Sapere Cola

aldus- „Faschistenbrause“ oder die letzte Bastion politischer Unkorrektheit? Versuchte Ehrenrettung eines verrufenen Getränks.

„G

eschmacklos“, „stillos“, „unvernünftig“: Das sind noch die harmloseren Vorwürfe, denen sich ausgesetzt sieht, wer das für einen halbwegs gebildeten Menschen hierzulande fast Unsagbare wagt: ein Glas Cola bestellt. Ein globaler Großkonzern! Und der ganze Zucker! Fassungsloses Kopfschütteln allerorten. Hatte sich Kant zum Thema nicht geäußert? „Sapere aude“ – „Habe den Mut, Dich Deines eigenen Verstandes zu bedienen.“ Aber doch bitte nicht, wenn wir dabei sind, und Dir sagen können, was richtig ist!
Ebenso tun Baileys-Trinker gut daran, ihre Passion heimlich zu betreiben.
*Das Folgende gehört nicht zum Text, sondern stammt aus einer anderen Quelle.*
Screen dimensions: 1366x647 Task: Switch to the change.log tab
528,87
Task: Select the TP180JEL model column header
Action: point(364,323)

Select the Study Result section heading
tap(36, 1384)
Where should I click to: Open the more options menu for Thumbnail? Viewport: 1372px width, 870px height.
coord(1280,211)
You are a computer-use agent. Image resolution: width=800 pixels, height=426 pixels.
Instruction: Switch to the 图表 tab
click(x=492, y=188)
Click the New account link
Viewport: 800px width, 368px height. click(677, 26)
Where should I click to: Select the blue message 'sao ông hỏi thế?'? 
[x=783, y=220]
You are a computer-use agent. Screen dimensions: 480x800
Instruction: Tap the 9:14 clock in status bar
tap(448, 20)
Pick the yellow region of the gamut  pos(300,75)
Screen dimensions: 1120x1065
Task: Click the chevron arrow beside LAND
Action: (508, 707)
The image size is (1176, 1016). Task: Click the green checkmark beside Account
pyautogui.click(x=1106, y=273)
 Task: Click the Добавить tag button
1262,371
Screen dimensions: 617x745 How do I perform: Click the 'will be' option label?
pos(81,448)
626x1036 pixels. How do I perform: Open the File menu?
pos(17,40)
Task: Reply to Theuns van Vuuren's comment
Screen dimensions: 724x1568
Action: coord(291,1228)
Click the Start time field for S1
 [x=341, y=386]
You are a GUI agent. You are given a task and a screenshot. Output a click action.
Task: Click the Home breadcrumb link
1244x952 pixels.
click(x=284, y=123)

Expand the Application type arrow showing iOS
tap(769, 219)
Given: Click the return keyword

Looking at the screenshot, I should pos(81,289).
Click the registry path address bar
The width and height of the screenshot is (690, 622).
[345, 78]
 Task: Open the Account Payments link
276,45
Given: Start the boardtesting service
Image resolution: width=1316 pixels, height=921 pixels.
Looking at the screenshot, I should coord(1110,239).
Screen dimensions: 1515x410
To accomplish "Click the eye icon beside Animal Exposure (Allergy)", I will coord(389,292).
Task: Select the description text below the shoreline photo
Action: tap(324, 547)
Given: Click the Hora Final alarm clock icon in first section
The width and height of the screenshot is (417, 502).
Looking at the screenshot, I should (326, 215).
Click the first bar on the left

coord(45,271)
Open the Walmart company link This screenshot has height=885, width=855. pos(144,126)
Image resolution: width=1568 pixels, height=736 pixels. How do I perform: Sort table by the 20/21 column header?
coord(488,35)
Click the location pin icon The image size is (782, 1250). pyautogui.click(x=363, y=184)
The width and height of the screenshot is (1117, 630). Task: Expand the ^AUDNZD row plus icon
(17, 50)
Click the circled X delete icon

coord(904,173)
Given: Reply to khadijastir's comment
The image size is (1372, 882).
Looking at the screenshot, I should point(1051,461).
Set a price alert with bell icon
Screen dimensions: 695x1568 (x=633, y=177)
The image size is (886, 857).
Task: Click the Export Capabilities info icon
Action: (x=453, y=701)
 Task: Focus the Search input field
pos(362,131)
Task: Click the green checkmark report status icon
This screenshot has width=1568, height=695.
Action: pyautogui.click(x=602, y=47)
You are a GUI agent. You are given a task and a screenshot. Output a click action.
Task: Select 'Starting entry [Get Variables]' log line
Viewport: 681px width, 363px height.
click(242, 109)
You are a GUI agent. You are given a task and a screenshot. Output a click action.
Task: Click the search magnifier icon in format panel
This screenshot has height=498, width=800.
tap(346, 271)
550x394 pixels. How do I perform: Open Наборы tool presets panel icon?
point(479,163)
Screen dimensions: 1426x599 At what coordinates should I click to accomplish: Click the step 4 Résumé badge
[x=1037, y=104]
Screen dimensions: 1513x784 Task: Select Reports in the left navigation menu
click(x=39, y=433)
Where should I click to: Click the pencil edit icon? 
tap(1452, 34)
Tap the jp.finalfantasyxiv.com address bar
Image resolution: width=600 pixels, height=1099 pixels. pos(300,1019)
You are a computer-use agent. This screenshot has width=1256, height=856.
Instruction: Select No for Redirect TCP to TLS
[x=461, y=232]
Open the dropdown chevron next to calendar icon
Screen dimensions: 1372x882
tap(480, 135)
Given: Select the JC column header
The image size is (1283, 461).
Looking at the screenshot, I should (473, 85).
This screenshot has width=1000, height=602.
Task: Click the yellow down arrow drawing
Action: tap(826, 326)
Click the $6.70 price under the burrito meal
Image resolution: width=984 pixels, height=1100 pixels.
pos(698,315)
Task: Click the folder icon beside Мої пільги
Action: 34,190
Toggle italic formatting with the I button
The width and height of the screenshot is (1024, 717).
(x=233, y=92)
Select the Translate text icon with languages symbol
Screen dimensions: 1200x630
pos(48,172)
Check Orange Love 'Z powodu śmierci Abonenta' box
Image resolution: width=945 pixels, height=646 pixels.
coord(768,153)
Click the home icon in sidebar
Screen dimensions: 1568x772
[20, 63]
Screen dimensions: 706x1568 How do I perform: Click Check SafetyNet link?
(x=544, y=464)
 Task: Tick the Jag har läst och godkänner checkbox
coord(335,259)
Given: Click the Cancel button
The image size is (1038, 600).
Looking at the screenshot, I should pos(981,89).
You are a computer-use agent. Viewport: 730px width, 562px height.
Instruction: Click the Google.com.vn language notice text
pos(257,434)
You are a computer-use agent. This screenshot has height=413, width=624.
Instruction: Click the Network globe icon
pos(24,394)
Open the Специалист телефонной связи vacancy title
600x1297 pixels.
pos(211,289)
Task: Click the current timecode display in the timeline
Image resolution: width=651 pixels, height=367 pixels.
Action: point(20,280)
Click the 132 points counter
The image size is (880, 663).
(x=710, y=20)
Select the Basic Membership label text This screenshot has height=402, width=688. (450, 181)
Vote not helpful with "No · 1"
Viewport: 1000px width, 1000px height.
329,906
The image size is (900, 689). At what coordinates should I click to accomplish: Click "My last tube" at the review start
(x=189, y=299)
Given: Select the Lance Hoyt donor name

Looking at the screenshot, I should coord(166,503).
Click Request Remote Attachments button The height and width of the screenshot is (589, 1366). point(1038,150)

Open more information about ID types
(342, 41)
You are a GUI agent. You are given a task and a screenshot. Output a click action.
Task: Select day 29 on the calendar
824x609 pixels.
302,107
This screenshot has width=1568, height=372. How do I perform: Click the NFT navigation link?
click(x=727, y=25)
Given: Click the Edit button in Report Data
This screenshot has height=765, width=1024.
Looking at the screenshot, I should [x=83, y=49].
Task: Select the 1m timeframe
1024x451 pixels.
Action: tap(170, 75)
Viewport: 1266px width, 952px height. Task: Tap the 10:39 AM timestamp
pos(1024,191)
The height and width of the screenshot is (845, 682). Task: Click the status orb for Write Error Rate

Großmutters Himbeerlikör dagegen, mit achtzigprozentigem Zuckeranteil, doch nach dem Rezept aus dem Dreißigjährigen Krieg – ganz famos. Natürlich, nachhaltig, konzernfrei. Spätestens nach dem zweiten Glas wird die Bauchspeicheldrüse trotzdem knarrende Laute von sich geben.
Manche Leute bringen sich doch mit Cola geradezu um! Richtig, aber diese Leute würden sich auch mit 63er Würzburger Stein Trockenbeerenauslese umbringen, wenn sie das Geld dazu hätten. Aber sollte man Cola vielleicht verbieten, oder die Menschen umerziehen? Nein, alle Erziehung sollte nur den Gebrauch des eigenen Verstandes ermöglichen. Sonst hat man das Problem, dass man Menschen die Süßgetränke rationiert, die ansonsten per Demokratie nichts geringeres als die Herrscher dieses Landes sind. Ein Glas Cola. Das muss die Demokratie aushalten können.